Traditional staging methods have been compared to standard digital image analysis, focusing on the issue of sampling error. [22] In a study of cirrhotic transplant tissue, Hall et al. concluded that, to achieve the 75% probability that CPA of a virtual biopsy will be within 5% of the reference CPA, a length of 15–20 mm was required [22]. This requirement does not show an advantage of CPA over traditional histological analysis in the issue of sampling error. Our results suggest that qFibrosis methodology is more resistant to sampling error compared to CPA measurements by standard digital image analysis methods and the benefits are extended across the fibrosis range of F1–F4.

The clinical implications of these results might be profound, as shown in Supplementary Fig. 5. In the past, the guidelines have recommended liver biopsy length be at least 1.5 cm, to avoid sampling error, while our data with qFibrosis suggest that 0.5 cm may be sufficient for this purpose.

The strengths of our study are as follows: (1) the quantitative method we used is more sensitive and specific than traditional digital image analysis. It has been demonstrated to have better diagnostic value for discriminating adjacent stages even in early fibrosis stage compared with traditional digital image analysis. (2) The samples used in our study were liver biopsies, as opposed to samples obtained from liver transplantation with a limited range of stages. The simulation of “short” biopsy sample was close to the actual possibility. (3) Our cohort, including 165 biopsies, was larger than the other studies focused on the same issue.

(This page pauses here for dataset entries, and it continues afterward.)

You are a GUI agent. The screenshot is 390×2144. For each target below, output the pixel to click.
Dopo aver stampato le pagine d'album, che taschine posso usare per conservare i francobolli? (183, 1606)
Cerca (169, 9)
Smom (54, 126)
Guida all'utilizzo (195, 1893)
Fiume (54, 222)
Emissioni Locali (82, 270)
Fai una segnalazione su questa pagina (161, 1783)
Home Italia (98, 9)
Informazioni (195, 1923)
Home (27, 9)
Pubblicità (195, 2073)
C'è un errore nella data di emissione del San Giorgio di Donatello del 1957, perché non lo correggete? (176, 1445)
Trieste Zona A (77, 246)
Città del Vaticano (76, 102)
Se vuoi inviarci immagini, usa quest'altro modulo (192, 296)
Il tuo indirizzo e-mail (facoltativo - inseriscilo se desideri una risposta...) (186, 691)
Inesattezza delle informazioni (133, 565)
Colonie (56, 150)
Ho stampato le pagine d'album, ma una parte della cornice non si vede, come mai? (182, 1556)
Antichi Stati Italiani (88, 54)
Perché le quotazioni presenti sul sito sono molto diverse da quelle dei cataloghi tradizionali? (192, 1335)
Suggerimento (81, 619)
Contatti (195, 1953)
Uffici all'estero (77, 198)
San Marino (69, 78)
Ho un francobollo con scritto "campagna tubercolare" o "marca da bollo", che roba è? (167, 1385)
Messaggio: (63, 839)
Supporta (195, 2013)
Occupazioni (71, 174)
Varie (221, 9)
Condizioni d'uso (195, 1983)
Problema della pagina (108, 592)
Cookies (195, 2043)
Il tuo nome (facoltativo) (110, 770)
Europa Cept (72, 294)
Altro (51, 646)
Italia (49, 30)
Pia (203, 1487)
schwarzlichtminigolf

There are still some limitations of our study. First, liver biopsy sample of cirrhosis is more easily to be fragmented, which is a major obstacle in the diagnosis of cirrhosis. However, the proportion of cirrhotic specimens is relatively small in our study, so the diagnostic value of qFibrosis in short cirrhotic samples needs to be further verified in larger number of samples. Second, all the liver biopsies were obtained from CHB patients in our study. The histological pattern of fibrosis from other etiologies may be different from CHB patients, indicating the application of qFibrosis in “short” biopsies other than CHB needs to be further explored.

Despite these limitations, our study still demonstrated that SHG/TPEF-based technology, coupled with additional parameters discovered by machine learning (qFibrosis scores) showed good performance in the evaluation of CHB-related liver fibrosis in short samples down to a lower limit of 0.5 cm in length. Future studies would be of great interest to search for further improvements in the diagnostic value of qFibrosis using small “unqualified” liver biopsies in the assessment of liver fibrosis.